*Page excerpt*
Intermittent fasting is romanticized in the nutrition and sometimes viewed as “the” way to improve health and body composition.

People also become fascinated by the practice—perhaps because of the mental discipline it requires or perhaps because it is at odds with our culture of food abundance. The intent of this brief is to explain why someone might employ or avoid intermittent fasting.

Intermittent fasting has come to mean many different things to many people. Here is a general summary:

  • Fasting is simply a period without consuming calories. Note that it is intermittent fasting; the name implies infrequency.
  • Not eating for an extended period is a stress. Fasting is a stress whose severity is dictated by the length of the fast, but stress itself is not inherently good or bad.
  • Intermittent fasting does not include a prescription of specific foods to eat when not fasting, nor does it control the number of calories consumed when not fasting. The term “time-restricted feeding” is sometimes used to specify fasting without a caloric deficit.

Many different proposed protocols can be used with intermittent fasting; it is not a one-size-fits-all method. As one example, a 15-hour overnight fast means finishing dinner at 8 p.m. and abstaining from any calories until 11 a.m. the next day (non-caloric liquids are permitted, except when containing non-caloric sweeteners). This is essentially the practice I followed a few times a week for more than two years. The actual fast length and frequency of fasts can be modulated (knowing that more of either variable is a greater stress).

A few of the potential benefits include improved:

  • Body composition (metabolic flexibility).
  • Health (hormonal control).
  • Psychological effects.

As with most aspects of nutrition, every benefit can become a detriment depending on each person’s approach.


Body Composition (Metabolic Flexibility)

*What you need to do*
Please write out the intermittent fasting text above in full, word for word.

*Data under study*

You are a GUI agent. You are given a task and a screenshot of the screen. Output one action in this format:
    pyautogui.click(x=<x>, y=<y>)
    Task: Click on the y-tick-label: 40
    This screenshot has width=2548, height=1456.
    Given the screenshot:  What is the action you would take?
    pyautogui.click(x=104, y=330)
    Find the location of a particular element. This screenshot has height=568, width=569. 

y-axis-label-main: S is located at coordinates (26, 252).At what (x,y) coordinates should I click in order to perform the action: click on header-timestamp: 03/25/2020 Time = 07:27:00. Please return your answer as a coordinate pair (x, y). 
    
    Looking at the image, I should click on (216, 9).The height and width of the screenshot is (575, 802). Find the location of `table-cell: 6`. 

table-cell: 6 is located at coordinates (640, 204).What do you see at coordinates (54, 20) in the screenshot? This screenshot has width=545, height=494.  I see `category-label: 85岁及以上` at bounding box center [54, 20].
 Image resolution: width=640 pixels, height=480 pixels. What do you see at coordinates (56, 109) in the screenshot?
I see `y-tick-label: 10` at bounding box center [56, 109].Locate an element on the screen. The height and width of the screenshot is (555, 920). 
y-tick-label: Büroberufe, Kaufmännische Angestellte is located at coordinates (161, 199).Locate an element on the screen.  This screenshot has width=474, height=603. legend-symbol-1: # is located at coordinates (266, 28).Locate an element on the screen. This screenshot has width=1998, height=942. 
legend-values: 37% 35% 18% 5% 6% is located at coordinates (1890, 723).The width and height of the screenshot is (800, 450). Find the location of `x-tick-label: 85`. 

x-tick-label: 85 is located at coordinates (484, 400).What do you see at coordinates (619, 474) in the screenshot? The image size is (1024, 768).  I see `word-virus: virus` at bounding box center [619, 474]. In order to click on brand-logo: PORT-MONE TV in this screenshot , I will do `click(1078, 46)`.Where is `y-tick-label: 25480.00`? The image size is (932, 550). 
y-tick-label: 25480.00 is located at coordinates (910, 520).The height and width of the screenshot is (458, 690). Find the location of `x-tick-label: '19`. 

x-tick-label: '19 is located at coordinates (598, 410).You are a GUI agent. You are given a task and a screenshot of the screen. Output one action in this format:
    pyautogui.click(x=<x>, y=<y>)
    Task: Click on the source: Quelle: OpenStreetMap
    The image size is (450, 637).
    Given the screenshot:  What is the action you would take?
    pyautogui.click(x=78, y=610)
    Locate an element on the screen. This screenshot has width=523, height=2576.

*Written solution*
Intermittent fasting is romanticized in the nutrition and sometimes viewed as “the” way to improve health and body composition.

People also become fascinated by the practice—perhaps because of the mental discipline it requires or perhaps because it is at odds with our culture of food abundance. The intent of this brief is to explain why someone might employ or avoid intermittent fasting.

Intermittent fasting has come to mean many different things to many people. Here is a general summary:

  • Fasting is simply a period without consuming calories. Note that it is intermittent fasting; the name implies infrequency.
  • Not eating for an extended period is a stress. Fasting is a stress whose severity is dictated by the length of the fast, but stress itself is not inherently good or bad.
  • Intermittent fasting does not include a prescription of specific foods to eat when not fasting, nor does it control the number of calories consumed when not fasting. The term “time-restricted feeding” is sometimes used to specify fasting without a caloric deficit.

Many different proposed protocols can be used with intermittent fasting; it is not a one-size-fits-all method. As one example, a 15-hour overnight fast means finishing dinner at 8 p.m. and abstaining from any calories until 11 a.m. the next day (non-caloric liquids are permitted, except when containing non-caloric sweeteners). This is essentially the practice I followed a few times a week for more than two years. The actual fast length and frequency of fasts can be modulated (knowing that more of either variable is a greater stress).

A few of the potential benefits include improved:

  • Body composition (metabolic flexibility).
  • Health (hormonal control).
  • Psychological effects.

As with most aspects of nutrition, every benefit can become a detriment depending on each person’s approach.


Body Composition (Metabolic Flexibility)